Once the A Team was gone, I cleared my throat, nervous. "Hey, Marcus? Can we talk for a minute? I have something I need to tell you."
His eyebrows shot up but the rest of his face remaining almost shockingly neutral. He took the chair opposite me and waited patiently, expectantly.
"I did something stupid," I told him. "I knew it was stupid when I did it but I didn't think it would be a big deal. Maybe it wouldn't, for some people, but I think it will be for you and I know it's a huge deal for me, now that I know you."
I paused, quite frankly afraid to name my sin, more afraid that what I was going to say was going to hurt him. Marcus's face hadn't changed. He simply said, "Go on."
I wet my lips and just said it. "Your mom has been paying me to try to make you be 'normal', whatever that is. She picks things that she wants you to do to broaden your cultural horizons and it's my job to get you there. I'm supposed to steer you away from your normal style of clothes and taste in music and movies and such. Thing is, your horizons seem pretty broad to me and I like your music and…well, yes, your movies do quite frankly freak me out sometimes but they suit you and I don't want you to change unless you want to."

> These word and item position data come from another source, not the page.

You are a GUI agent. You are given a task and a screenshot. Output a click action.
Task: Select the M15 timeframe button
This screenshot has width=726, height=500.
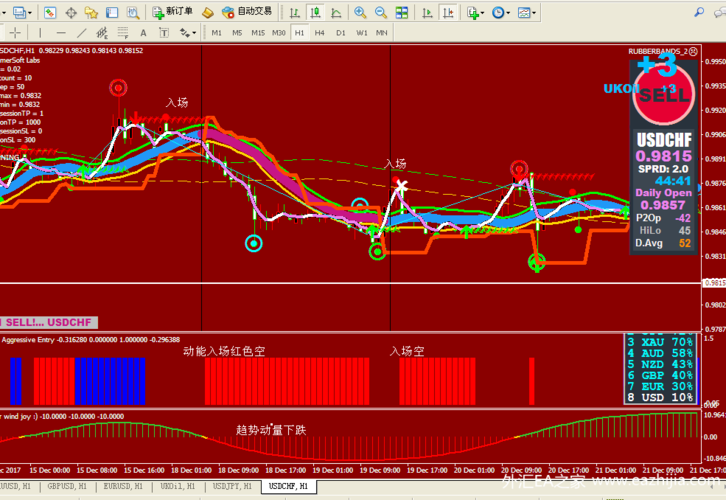coord(258,32)
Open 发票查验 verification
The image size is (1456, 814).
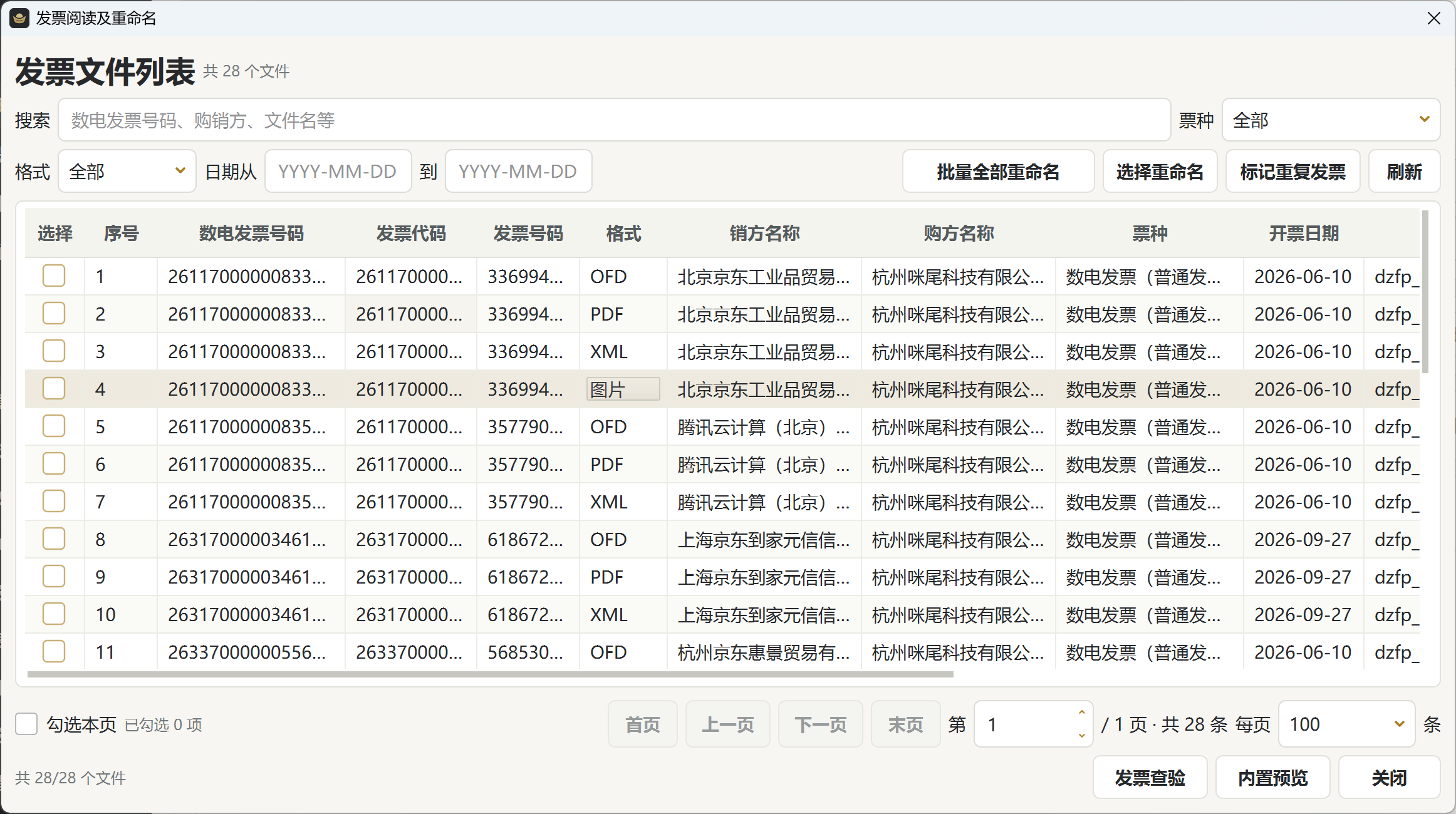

"You…are my mother's creature," he said blankly, phrasing it in that odd, cute little way he has of putting things.
"No. No, not anymore. I'll stop taking the money and dragging you to all those places."
"How much?" he asked. "What price does my mom put on normalcy?"
"Fifty bucks a week plus expenses," I told him.
Marcus gave a laugh that was half surprised, half bitter. "My mom is willing to shell out fourteen hundred dollars a year for normalcy? Don't you dare stop taking the money. It's too good a deal to pass up. I'll keep attending the events, too, so you're on the up and up with Mom."
"Deal, as long as you take the money. I don't want anything to do with it. That's blood money, as far as I'm concerned."
I found myself staring at him as he thought about what I'd said. "I'm trying to decide if I'm upset about this," he said at last. "And if I am, whether I'm just upset with Mom or with you, too. Can I have a day to think about it? While we're on the trip, we'll pretend it didn't happen and then I'll get back to you."
"Okay," I agreed, subdued. "As long as you understand that I really am sorry and I don't want you to change."
He nodded faintly and went to the fridge to find a snack. And that, as they say, was that.